Ottima Camerata Salzburg

servizio di Edoardo Farina

Pubblicato il 17 Dicembre 2017

171217_Fe_00_CamerataSalzburg_PinchasZukermanFERRARA - L’ultimo appuntamento dell’anno 2017 con la Stagione Concertista  presso il Teatro Comunale Claudio Abbado, ha ospitato il 12 dicembre la Camerata Salzburg sotto la bacchetta  di  Pinchas Zukerman,  celebre violinista di ritorno nella città estense dopo molti anni di assenza in veste di direttore e solista.
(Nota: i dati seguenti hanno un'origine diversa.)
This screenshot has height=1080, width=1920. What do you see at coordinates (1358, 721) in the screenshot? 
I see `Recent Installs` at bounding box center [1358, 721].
Fondata a Salisburgo nel 1952, città natale di Mozart, nel corso di questi anni è divenuta una delle orchestre da camera più attive nel mondo e protagonista assoluta dell’omonimo Festival, vantando oltre 60 incisioni realizzate con i più celebrati e talentuosi artisti della scena contemporanea, da Anne-Sophie Mutter ad Alexander Lonquich, da Andras Schiff a Dietrich Fischer-Dieskau, formazione già nota al pubblico ferrarese essendo stata  ospite di “Ferrara Musica” due edizioni precedenti.                                                                                                                                                
Inizio di serata con la Romanza n.1 op.40 in Sol maggiore di Beethoven; dal modello simile a una  preghiera pacifica riverente e gentile, si caratterizza per la musica piana, serena, senza voli straordinari, concentrata nel tema del solista accompagnata sobriamente dall’orchestra, formata da un flauto, due oboi, due fagotti, due corni e gli archi.  Come affermava anche il noto ricercatore musicale Arrigo Quattrocchi, la produzione concertistica di Beethoven dedicata al violino non lascia un grande spazio. Pianista di formazione affermatosi a Vienna nell’ultimo decennio del XVIII° secolo in qualità di virtuoso della tastiera, egli si dedicò allo strumento ad arco solo in circostanze particolari. Al biennio 1790-92,  ancora nei formativi di Bonn, risale un frammento di un Concerto in do maggiore per violino e orchestra WoO 5 consistente in 259 battute che si arrestano all'inizio dello sviluppo del primo movimento, così come sono attribuite due Romanze similari, la stessa “40” e poi “50”, che appartengono compiutamente al genere delle composizioni d'occasione. Non ne conosciamo con esattezza la data di scrittura ma entrambe sono certamente precedenti all'autunno 1802, poiché in tale periodo Karl van Beethoven, curatore degli affari del fratello, propose alla casa editrice Breitkopf und Härtel la vendita di due «Adagi per violino con un completo accompagnamento strumentale». Le opere possono essere accostate al Concerto n.61 per la predilezione verso una scrittura violinistica levigata, elegante più un'ambientazione espressiva intimistica; se ne distanziano tuttavia per la mancanza di ambizioni che non siano puramente decorative, per l'adesione piena a un'estetica di intrattenimento. Non solamente sotto questo aspetto le pagine appaiono gemelle; uguale è l'organico strumentale cameristico con un episodio in “minore” prima dell'ultima ripresa. In particolare, per l'invenzione melodica di stilizzato manierismo, per l'equilibrio del rapporto fra solo e orchestra, per la compostezza della costruzione formale, la Romanza mostra la prevalenza della qualità della "confezione" sull'impegno nel contenuto e rivela così, della personalità di Beethoven, l'aspetto più squisitamente artigianale e ancien regime.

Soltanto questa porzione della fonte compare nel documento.